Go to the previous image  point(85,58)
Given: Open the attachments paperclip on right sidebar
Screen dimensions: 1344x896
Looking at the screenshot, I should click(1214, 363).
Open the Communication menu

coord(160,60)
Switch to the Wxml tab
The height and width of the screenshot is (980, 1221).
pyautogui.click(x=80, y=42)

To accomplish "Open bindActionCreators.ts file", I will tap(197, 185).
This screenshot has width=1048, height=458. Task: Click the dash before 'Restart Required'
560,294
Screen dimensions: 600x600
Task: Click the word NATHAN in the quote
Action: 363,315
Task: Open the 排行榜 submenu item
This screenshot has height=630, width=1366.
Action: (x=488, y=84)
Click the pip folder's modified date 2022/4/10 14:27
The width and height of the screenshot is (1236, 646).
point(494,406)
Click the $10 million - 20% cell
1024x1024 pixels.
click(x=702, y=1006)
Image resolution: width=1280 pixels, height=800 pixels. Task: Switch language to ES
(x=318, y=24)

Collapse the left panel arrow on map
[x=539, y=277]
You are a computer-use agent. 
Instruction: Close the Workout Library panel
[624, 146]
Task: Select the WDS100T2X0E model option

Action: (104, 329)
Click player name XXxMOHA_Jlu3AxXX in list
.....
WHAT YOU NEED TO DO:
Render each item above as a Markdown table with the columns Row and Content, numbering the lines in order and omitting any blank lines.

REPLY TO THE TASK:
| Row | Content |
|---|---|
| 1 | Go to the previous image  point(85,58) |
| 2 | Given: Open the attachments paperclip on right sidebar |
| 3 | Screen dimensions: 1344x896 |
| 4 | Looking at the screenshot, I should click(1214, 363). |
| 5 | Open the Communication menu |
| 6 | coord(160,60) |
| 7 | Switch to the Wxml tab |
| 8 | The height and width of the screenshot is (980, 1221). |
| 9 | pyautogui.click(x=80, y=42) |
| 10 | To accomplish "Open bindActionCreators.ts file", I will tap(197, 185). |
| 11 | This screenshot has width=1048, height=458. Task: Click the dash before 'Restart Required' |
| 12 | 560,294 |
| 13 | Screen dimensions: 600x600 |
| 14 | Task: Click the word NATHAN in the quote |
| 15 | Action: 363,315 |
| 16 | Task: Open the 排行榜 submenu item |
| 17 | This screenshot has height=630, width=1366. |
| 18 | Action: (x=488, y=84) |
| 19 | Click the pip folder's modified date 2022/4/10 14:27 |
| 20 | The width and height of the screenshot is (1236, 646). |
| 21 | point(494,406) |
| 22 | Click the $10 million - 20% cell |
| 23 | 1024x1024 pixels. |
| 24 | click(x=702, y=1006) |
| 25 | Image resolution: width=1280 pixels, height=800 pixels. Task: Switch language to ES |
| 26 | (x=318, y=24) |
| 27 | Collapse the left panel arrow on map |
| 28 | [x=539, y=277] |
| 29 | You are a computer-use agent.  |
| 30 | Instruction: Close the Workout Library panel |
| 31 | [624, 146] |
| 32 | Task: Select the WDS100T2X0E model option |
| 33 | Action: (104, 329) |
| 34 | Click player name XXxMOHA_Jlu3AxXX in list |